认识到,由于您的最大shift是6行,np.polyfit将仅为前六行返回nan。您可以继续对整个数据框使用np.polyfit,然后简单地遍历前六行来纠正它们。因为您知道您将只迭代固定的、少量的行,这将比迭代所有行要快得多,就像您在第二段代码中展示的那样。
# Vectorized call for the entire DF
# Note that X needs to be an array for the mask in the loop below to work
X = np.array([1,2,3,4,5,6])
vars_to_consider = [f'price_lag{i}M' for i in range(1,7)]
Y = df.loc[:, vars_to_consider].values.T
df.loc[:, 'price_trend_6M'] = np.polyfit(X,Y,1)[0].round(4)
# Fix first six rows
for i, row in df.head(len(X)).iterrows():
ydata = row.loc[vars_to_consider].values
mask = ~np.isnan(ydata) # Don't need `np.where` if we use boolean indexing
if mask.sum() >= 2: # If >= 2 points, make a polyfit
df.loc[i, 'price_trend_6M'] = np.polyfit(X[mask],ydata[mask],1)[0].round(4)
df = df.drop(vars_to_consider, axis=1)
给出你想要的结果:
date price price_trend_6M
0 1 4.95 NaN
1 2 5.04 NaN
2 3 4.88 -0.0900
3 4 4.22 0.0350
4 5 5.67 0.2350
5 6 5.89 -0.0620
6 7 5.50 -0.1694
7 8 5.12 -0.1937
@Pranav的回答很好,可以解决我所提出的问题。

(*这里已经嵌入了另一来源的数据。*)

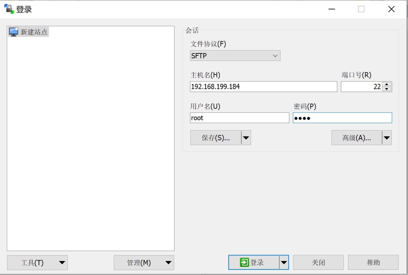The image size is (408, 275).
Task: Open the dropdown arrow next to 登录
Action: point(283,262)
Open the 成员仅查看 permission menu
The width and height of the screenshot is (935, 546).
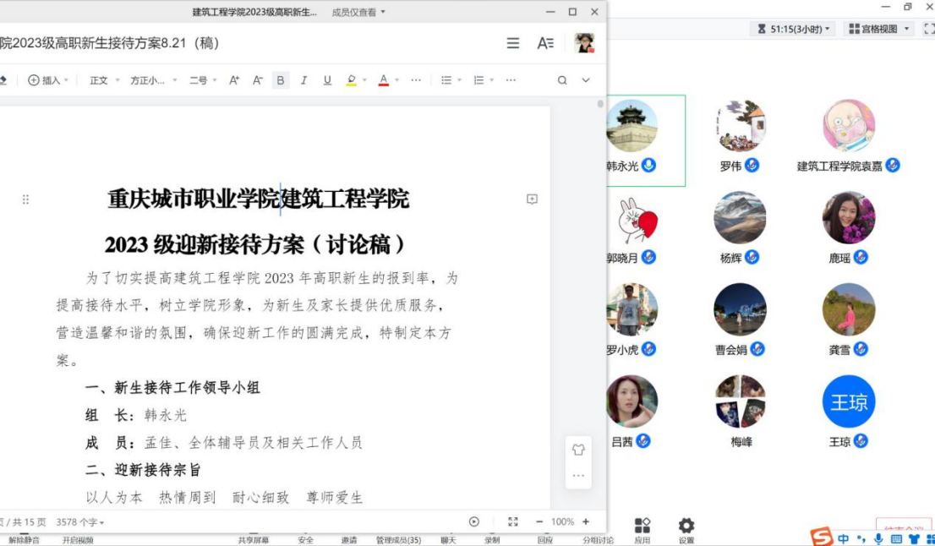(x=358, y=12)
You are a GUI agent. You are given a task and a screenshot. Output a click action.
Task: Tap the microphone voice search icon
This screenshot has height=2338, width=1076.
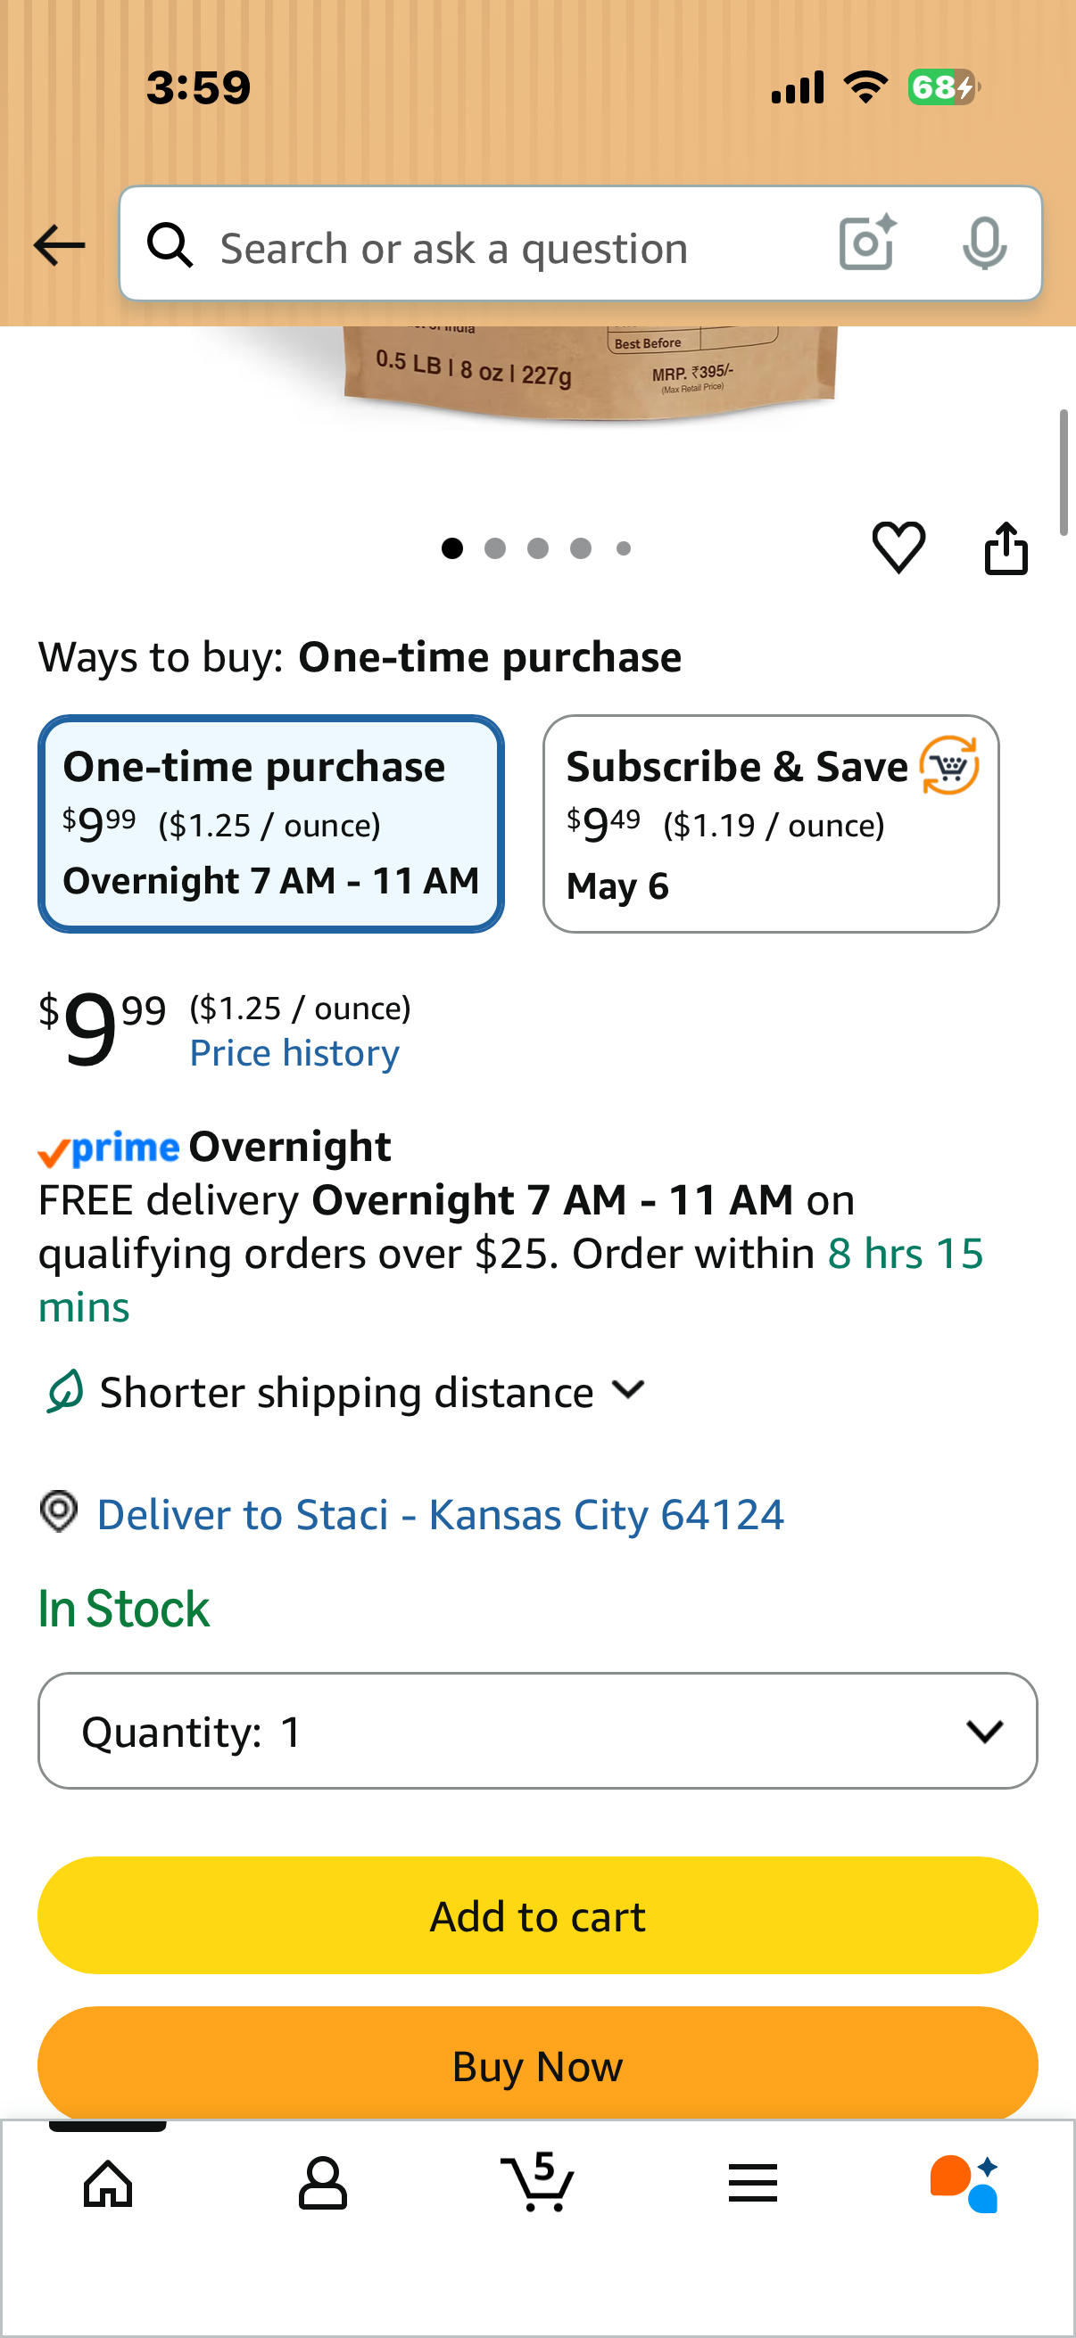tap(984, 243)
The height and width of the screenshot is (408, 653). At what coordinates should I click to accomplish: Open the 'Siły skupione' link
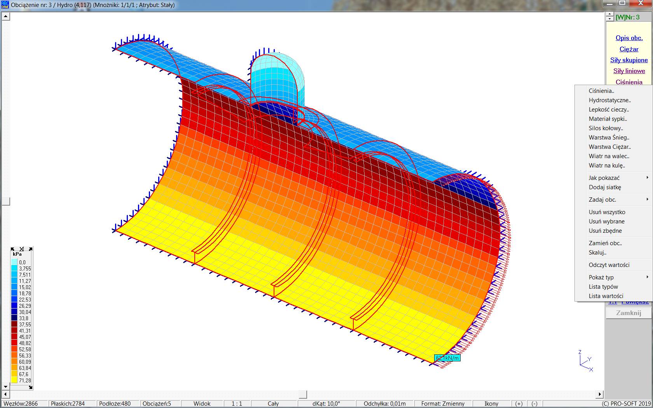tap(629, 60)
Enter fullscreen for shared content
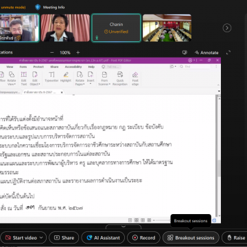 (228, 53)
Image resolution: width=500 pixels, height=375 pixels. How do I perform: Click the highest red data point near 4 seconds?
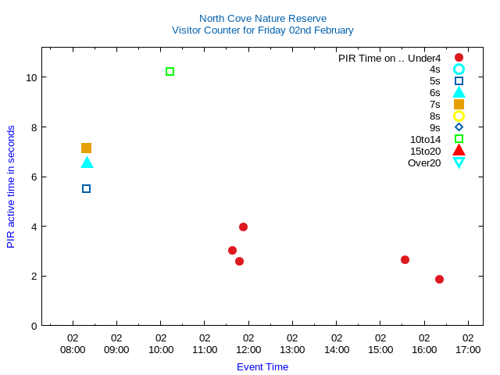point(243,227)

我的原始数据有多个id,这些id有多个日期和价格,所以它并不总是前6行。但是,可以用非空值手动计算斜率的行要比总行少得多。这就是我最终使用的:
X = [1,2,3,4,5,6]
vars_to_consider = [f'price_lag{i}M' for i in range(1,7)]
Y = df.loc[:, vars_to_consider].values
df.loc[:, 'price_trend_6M'] = np.polyfit(X,Y.T,1)[0].round(4)
# Select indices where Y is not null
idx = ~np.isnan(Y)
# Count which rows have 2 to 5 nulls, since these rows need mending
idx2 = (idx.sum(axis=1) >= 2) & (idx.sum(axis=1) <= 5)
# Run a for loop with these rows, and calculate slopes with non-null values
for i in np.where(idx2)[0]:
y = Y[i][~np.isnan(Y[i])]
x = np.arange(len(y))
df.loc[i, 'price_trend_6M'] = np.polyfit(x,y,1)[0].round(4)
df = df.drop(vars_to_consider, axis=1)
print(df)
>>
month price price_trend_6M
0 1 4.95 NaN
1 2 5.04 NaN
2 3 4.88 -0.0900
3 4 4.22 0.0350
4 5 5.67 0.2350
5 6 5.89 -0.0620
6 7 5.50 -0.1694
7 8 5.12 -0.1937